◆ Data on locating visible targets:
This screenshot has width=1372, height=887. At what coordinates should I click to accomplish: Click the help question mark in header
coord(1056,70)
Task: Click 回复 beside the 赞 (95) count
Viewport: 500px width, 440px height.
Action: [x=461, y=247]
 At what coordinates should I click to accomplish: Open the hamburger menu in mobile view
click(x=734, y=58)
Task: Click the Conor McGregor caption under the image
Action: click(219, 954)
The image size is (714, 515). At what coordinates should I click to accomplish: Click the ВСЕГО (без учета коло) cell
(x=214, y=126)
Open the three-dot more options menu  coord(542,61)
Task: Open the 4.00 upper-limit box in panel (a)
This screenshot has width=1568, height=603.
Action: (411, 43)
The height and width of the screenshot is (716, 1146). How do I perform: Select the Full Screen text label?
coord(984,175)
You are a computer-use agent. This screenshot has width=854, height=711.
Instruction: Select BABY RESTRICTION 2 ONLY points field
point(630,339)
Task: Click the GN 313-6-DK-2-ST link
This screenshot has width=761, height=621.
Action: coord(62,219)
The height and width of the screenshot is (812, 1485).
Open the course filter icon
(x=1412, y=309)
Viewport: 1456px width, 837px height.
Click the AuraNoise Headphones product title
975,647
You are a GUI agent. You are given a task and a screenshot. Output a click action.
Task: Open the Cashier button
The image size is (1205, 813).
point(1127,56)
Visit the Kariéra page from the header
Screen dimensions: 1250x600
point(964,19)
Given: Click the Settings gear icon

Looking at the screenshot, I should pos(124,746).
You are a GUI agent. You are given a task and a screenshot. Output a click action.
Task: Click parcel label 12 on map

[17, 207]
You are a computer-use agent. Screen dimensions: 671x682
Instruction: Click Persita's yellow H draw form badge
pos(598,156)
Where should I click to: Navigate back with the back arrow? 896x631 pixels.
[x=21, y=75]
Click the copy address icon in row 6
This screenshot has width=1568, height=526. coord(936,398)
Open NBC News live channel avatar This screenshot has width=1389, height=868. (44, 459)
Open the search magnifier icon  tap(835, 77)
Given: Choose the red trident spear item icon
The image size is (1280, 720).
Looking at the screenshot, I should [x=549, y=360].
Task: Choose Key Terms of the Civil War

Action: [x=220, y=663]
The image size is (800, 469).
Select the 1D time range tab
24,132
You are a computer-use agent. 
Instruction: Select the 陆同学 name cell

◆ Prompt:
Print all of the records above again, line for line and word for word, without changing anything.

◆ Response for this exercise:
This screenshot has width=1372, height=887. At what coordinates should I click to accomplish: Click the help question mark in header
coord(1056,70)
Task: Click 回复 beside the 赞 (95) count
Viewport: 500px width, 440px height.
Action: [x=461, y=247]
 At what coordinates should I click to accomplish: Open the hamburger menu in mobile view
click(x=734, y=58)
Task: Click the Conor McGregor caption under the image
Action: click(219, 954)
The image size is (714, 515). At what coordinates should I click to accomplish: Click the ВСЕГО (без учета коло) cell
(x=214, y=126)
Open the three-dot more options menu  coord(542,61)
Task: Open the 4.00 upper-limit box in panel (a)
This screenshot has width=1568, height=603.
Action: (411, 43)
The height and width of the screenshot is (716, 1146). How do I perform: Select the Full Screen text label?
coord(984,175)
You are a computer-use agent. This screenshot has width=854, height=711.
Instruction: Select BABY RESTRICTION 2 ONLY points field
point(630,339)
Task: Click the GN 313-6-DK-2-ST link
This screenshot has width=761, height=621.
Action: coord(62,219)
The height and width of the screenshot is (812, 1485).
Open the course filter icon
(x=1412, y=309)
Viewport: 1456px width, 837px height.
Click the AuraNoise Headphones product title
975,647
You are a GUI agent. You are given a task and a screenshot. Output a click action.
Task: Open the Cashier button
The image size is (1205, 813).
point(1127,56)
Visit the Kariéra page from the header
Screen dimensions: 1250x600
point(964,19)
Given: Click the Settings gear icon

Looking at the screenshot, I should pos(124,746).
You are a GUI agent. You are given a task and a screenshot. Output a click action.
Task: Click parcel label 12 on map

[17, 207]
You are a computer-use agent. Screen dimensions: 671x682
Instruction: Click Persita's yellow H draw form badge
pos(598,156)
Where should I click to: Navigate back with the back arrow? 896x631 pixels.
[x=21, y=75]
Click the copy address icon in row 6
This screenshot has width=1568, height=526. coord(936,398)
Open NBC News live channel avatar This screenshot has width=1389, height=868. (44, 459)
Open the search magnifier icon  tap(835, 77)
Given: Choose the red trident spear item icon
The image size is (1280, 720).
Looking at the screenshot, I should [x=549, y=360].
Task: Choose Key Terms of the Civil War

Action: [x=220, y=663]
The image size is (800, 469).
Select the 1D time range tab
24,132
You are a computer-use agent. 
Instruction: Select the 陆同学 name cell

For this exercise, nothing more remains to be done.